Whilst the traditional Maoist approaches are long gone, an understanding of past approaches can be helpful when dealing with the new China which has emerged.
Under the Communist regime the most important structure to which an individual was linked was his or her work group or dan wei. In the past, the dan wei guaranteed workers security throughout their lives in a cradle to grave arrangement and the dan wei mentality still lingers on in large measure. It was extremely risky for a worker to leave the security of the dan wei as this meant the automatic forfeit of the rights and privileges associated with membership – and those were such basics as food, accommodation and medical assistance. In order to maintain the security blanket afforded by the dan wei and at the same time take advantage of the new opportunities arising in the new order, many people have taken on two jobs until new opportunities are viable enough to risk losing the traditional support mechanisms.

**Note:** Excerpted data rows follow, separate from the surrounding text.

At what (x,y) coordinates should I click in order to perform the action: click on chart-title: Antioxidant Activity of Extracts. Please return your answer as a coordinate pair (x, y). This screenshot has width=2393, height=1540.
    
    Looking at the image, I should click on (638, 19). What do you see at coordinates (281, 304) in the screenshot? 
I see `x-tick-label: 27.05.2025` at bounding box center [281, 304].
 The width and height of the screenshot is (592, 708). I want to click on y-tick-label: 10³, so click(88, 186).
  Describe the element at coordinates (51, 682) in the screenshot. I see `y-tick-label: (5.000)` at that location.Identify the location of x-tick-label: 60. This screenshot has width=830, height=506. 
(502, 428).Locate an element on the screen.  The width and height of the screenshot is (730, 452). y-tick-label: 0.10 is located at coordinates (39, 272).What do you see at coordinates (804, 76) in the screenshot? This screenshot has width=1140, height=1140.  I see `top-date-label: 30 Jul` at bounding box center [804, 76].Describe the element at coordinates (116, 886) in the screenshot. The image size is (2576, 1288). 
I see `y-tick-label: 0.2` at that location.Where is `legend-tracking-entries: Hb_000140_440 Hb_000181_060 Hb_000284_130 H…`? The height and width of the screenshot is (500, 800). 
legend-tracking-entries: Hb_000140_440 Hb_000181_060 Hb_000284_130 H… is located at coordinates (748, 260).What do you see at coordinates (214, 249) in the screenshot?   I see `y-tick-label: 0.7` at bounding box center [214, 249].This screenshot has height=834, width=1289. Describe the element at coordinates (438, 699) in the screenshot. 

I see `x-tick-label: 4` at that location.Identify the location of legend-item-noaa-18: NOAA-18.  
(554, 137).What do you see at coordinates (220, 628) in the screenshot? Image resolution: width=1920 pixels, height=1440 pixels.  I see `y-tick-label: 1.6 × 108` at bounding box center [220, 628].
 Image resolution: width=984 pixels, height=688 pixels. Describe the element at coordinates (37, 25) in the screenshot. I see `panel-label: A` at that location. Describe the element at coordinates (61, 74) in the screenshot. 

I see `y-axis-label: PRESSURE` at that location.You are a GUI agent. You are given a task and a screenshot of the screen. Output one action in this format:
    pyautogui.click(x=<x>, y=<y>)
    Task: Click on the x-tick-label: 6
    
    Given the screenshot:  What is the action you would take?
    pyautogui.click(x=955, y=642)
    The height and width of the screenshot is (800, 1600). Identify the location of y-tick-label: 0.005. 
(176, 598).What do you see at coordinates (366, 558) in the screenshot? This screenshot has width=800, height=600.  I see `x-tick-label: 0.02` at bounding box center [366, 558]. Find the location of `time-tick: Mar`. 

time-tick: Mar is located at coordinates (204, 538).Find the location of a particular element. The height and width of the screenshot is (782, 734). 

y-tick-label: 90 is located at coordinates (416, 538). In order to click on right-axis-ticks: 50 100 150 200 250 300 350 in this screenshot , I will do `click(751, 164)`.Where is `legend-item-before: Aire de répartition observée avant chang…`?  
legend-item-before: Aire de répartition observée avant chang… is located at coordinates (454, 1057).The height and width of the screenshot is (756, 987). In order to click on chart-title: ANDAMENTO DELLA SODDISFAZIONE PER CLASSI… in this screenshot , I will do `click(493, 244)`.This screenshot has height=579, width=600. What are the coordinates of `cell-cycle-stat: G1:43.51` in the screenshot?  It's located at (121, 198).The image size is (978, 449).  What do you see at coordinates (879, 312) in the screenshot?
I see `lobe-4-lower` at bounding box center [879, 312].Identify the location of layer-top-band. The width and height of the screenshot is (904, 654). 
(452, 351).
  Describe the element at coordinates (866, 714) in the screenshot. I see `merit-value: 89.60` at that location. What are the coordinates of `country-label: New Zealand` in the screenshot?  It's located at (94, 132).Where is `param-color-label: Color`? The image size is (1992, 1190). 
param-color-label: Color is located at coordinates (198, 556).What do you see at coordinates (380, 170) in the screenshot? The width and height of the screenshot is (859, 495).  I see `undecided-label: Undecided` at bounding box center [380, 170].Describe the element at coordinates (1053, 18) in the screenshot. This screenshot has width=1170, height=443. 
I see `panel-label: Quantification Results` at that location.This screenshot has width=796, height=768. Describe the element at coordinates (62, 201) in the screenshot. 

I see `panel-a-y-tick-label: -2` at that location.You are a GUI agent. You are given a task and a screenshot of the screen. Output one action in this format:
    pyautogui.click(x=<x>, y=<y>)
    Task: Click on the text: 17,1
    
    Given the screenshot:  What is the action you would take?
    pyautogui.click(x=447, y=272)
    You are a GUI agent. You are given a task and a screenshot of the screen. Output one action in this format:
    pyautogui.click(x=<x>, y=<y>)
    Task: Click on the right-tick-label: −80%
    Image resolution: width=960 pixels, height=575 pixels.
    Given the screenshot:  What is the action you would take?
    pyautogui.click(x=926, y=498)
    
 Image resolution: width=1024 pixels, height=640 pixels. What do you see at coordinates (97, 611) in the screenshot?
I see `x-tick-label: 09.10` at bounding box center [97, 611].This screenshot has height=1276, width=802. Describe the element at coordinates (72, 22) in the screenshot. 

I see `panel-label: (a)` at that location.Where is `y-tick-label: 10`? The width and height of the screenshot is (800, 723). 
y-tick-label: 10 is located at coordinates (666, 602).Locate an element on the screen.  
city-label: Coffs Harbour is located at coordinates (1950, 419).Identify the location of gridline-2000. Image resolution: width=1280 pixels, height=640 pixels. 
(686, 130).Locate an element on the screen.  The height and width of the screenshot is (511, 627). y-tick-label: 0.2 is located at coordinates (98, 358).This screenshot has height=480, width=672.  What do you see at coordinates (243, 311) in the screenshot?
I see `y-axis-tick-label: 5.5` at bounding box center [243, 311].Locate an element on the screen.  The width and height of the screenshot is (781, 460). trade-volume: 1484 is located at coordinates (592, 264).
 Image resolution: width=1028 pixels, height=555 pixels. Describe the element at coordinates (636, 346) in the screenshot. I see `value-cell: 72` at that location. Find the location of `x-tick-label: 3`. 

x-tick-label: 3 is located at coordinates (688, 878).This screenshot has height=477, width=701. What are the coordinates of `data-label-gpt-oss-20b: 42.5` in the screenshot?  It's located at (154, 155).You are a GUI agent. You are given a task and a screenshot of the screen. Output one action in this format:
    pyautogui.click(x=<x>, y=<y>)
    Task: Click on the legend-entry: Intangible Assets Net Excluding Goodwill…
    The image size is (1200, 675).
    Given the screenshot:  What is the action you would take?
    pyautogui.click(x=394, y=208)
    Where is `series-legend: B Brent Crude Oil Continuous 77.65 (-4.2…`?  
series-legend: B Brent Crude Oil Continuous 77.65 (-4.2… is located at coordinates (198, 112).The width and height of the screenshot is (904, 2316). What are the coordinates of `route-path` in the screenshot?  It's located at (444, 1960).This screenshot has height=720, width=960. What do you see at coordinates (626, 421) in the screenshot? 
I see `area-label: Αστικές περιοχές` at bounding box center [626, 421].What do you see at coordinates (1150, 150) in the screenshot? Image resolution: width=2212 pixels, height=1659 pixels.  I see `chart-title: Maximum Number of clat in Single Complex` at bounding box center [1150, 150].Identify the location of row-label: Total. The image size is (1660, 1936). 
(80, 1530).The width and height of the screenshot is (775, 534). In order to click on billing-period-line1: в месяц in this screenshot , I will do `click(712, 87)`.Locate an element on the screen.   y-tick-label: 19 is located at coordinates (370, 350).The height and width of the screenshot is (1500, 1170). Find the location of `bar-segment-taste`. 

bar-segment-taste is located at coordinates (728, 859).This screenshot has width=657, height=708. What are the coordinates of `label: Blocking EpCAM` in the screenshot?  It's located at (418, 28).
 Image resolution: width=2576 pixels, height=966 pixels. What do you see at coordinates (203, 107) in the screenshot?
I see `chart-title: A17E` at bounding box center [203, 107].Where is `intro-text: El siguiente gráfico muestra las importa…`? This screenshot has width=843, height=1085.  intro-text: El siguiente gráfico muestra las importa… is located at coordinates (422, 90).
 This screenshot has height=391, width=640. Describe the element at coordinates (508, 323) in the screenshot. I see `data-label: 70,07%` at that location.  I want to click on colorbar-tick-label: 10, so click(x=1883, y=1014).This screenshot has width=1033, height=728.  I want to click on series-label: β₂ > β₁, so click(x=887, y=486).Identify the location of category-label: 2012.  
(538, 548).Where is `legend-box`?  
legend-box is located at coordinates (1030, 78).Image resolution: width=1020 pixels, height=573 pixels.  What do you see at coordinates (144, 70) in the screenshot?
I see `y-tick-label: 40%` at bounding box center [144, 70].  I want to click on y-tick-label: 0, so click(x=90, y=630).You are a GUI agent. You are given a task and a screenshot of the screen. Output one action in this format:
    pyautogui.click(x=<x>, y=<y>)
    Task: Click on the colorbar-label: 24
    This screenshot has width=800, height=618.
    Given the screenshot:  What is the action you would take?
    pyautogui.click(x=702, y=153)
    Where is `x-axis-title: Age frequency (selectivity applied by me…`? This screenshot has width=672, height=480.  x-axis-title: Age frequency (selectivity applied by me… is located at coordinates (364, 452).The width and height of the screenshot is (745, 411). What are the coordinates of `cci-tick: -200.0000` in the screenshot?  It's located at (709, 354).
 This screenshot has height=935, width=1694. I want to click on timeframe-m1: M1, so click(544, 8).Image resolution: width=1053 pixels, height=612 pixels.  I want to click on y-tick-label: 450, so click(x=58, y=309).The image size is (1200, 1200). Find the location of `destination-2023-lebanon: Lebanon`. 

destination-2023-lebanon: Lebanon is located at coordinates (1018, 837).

Many overseas companies who set up operations in the PRC do so in the form of a joint-venture with a Chinese organisation and there certainly seem to be manifold benefits to be accrued from doing so. Probably the biggest benefit from the joint-venture approach is that it helps the overseas entity to establish relations – via the Chinese part of the venture – into a complex network of Chinese relationships. Guanxi, or personal connections, are the all-important weapon in all business situations in the PRC. As has often been said, in China if you don’t have Guanxi, you don’t have anything. Forming a joint-venture company would seem to be the quickest and most effective way of developing good quality relationships in a country such as China. This, however, puts enormous pressure on an overseas company to ensure they have selected the right joint-venture partner. It is a mistake to rush this process or to fall-in with the first potential partner who comes along. Think out of the box. Product compatibility may be less important than connections; cost may be less important than access to a skilled workforce.
As would be expected in a Confucian society, operational structures, chains of command, management style etc. tend to be hierarchical and the introduction of more matrix-oriented approaches are bound to lead to conflict with local expectations. Never underestimate how important it is to understand, and work with, a Chinese hierarchy. Trying to circumvent the hierarchy will almost always slow a process down rather than speeding it up.